The beta-galactosidase gene as a marker for hematopoietic reconstitution: individual cell analysis in a murine bone marrow transplantation model

Abstract

We have used a simple, single-gene retrovirus carrying the Escherichia coli beta-galactosidase reporter gene (lacZ), termed LlacZ. This virus was found to infect immortalized myeloid and lymphoid precursor/leukemic cell lines efficiently as well as primary murine bone marrow clonogenic progenitors, without apparent modulation of growth or phenotype.

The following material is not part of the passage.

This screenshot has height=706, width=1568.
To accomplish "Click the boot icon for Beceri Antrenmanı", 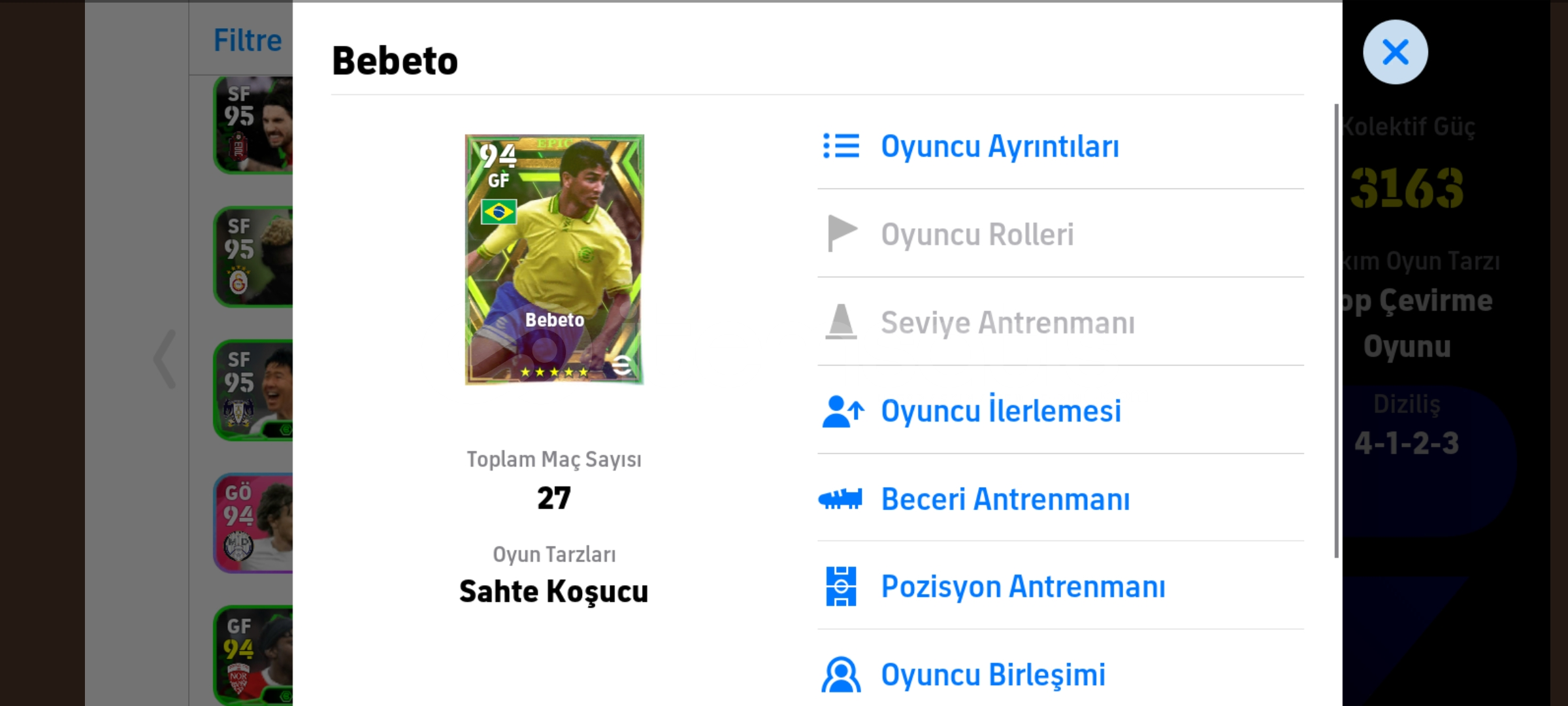I will coord(840,499).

Following infection of bone marrow cells, a significant proportion of progenitors--36% of lineage-negative cells with low levels of c-kit expression (lin-/c-kit(lo)) known to be enriched with pluripotent hemopoietic stem cells, and 19% of Sca1-positive cells known to be enriched with transplantable cells with lymphomyeloid-reconstituting ability--were shown to express lacZ. Use of an LlacZ-infected population of post 5-fluorouracil bone marrow cells to reconstitute lethally irradiated mice demonstrated the presence of lacZ-expressing cells in the spleen at day 12 post-transplantation with provirus detected in individual spleen colonies (CFU-S). In the long term (3-6 months following transplantation), lacZ expression was detected in hematopoietic tissues of all recipient mice. The use of two-color in situ and flow cytometry analysis combined with lineage-specific antibodies showed lacZ expression in both myeloid and lymphoid cells in spleen and bone marrow. In addition, lacZ-expressing cells were detected in secondary recipient mice injected with bone marrow cells derived from primary LlacZ recipients. Overall, these data show the efficacy of a single gene vector for stem cell transduction, the utility of beta-galactosidase as a single cell marker for stem cell transduction and reconstitution ability, and the need for protocol optimization to see high-level multilineage gene expression.